— START OF Records provided —
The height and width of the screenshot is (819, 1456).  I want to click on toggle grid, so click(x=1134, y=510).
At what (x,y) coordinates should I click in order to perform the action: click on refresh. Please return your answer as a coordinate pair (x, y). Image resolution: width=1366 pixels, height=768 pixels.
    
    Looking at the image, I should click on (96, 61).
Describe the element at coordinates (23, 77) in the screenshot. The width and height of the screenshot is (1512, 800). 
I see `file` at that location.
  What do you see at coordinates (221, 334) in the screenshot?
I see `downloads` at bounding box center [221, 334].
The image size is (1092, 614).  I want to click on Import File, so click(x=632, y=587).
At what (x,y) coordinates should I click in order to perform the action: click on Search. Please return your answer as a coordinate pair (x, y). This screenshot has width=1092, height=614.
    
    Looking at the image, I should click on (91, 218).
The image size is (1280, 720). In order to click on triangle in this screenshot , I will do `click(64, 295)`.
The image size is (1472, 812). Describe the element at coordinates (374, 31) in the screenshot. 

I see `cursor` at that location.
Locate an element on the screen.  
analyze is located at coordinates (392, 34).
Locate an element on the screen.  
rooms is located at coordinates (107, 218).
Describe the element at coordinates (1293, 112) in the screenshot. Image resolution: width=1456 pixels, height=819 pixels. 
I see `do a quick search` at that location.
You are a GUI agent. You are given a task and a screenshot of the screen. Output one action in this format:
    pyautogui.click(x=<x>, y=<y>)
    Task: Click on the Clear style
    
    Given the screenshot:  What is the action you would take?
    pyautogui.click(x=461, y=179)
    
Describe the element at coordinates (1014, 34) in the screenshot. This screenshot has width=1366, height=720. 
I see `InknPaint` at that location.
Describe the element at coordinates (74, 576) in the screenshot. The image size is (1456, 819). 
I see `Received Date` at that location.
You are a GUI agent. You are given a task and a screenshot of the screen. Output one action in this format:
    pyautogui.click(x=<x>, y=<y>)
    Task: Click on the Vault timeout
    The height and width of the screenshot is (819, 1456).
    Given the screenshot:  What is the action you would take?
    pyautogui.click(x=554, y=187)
— END OF Records provided —
• What is being asked
Can you write out every line of the records above, character for character, with nothing changed?

• Answer below
The height and width of the screenshot is (819, 1456).  I want to click on toggle grid, so click(x=1134, y=510).
At what (x,y) coordinates should I click in order to perform the action: click on refresh. Please return your answer as a coordinate pair (x, y). Image resolution: width=1366 pixels, height=768 pixels.
    
    Looking at the image, I should click on (96, 61).
Describe the element at coordinates (23, 77) in the screenshot. The width and height of the screenshot is (1512, 800). 
I see `file` at that location.
  What do you see at coordinates (221, 334) in the screenshot?
I see `downloads` at bounding box center [221, 334].
The image size is (1092, 614).  I want to click on Import File, so click(x=632, y=587).
At what (x,y) coordinates should I click in order to perform the action: click on Search. Please return your answer as a coordinate pair (x, y). This screenshot has width=1092, height=614.
    
    Looking at the image, I should click on (91, 218).
The image size is (1280, 720). In order to click on triangle in this screenshot , I will do `click(64, 295)`.
The image size is (1472, 812). Describe the element at coordinates (374, 31) in the screenshot. 

I see `cursor` at that location.
Locate an element on the screen.  
analyze is located at coordinates (392, 34).
Locate an element on the screen.  
rooms is located at coordinates (107, 218).
Describe the element at coordinates (1293, 112) in the screenshot. Image resolution: width=1456 pixels, height=819 pixels. 
I see `do a quick search` at that location.
You are a GUI agent. You are given a task and a screenshot of the screen. Output one action in this format:
    pyautogui.click(x=<x>, y=<y>)
    Task: Click on the Clear style
    
    Given the screenshot:  What is the action you would take?
    pyautogui.click(x=461, y=179)
    
Describe the element at coordinates (1014, 34) in the screenshot. This screenshot has width=1366, height=720. 
I see `InknPaint` at that location.
Describe the element at coordinates (74, 576) in the screenshot. The image size is (1456, 819). 
I see `Received Date` at that location.
You are a GUI agent. You are given a task and a screenshot of the screen. Output one action in this format:
    pyautogui.click(x=<x>, y=<y>)
    Task: Click on the Vault timeout
    The height and width of the screenshot is (819, 1456).
    Given the screenshot:  What is the action you would take?
    pyautogui.click(x=554, y=187)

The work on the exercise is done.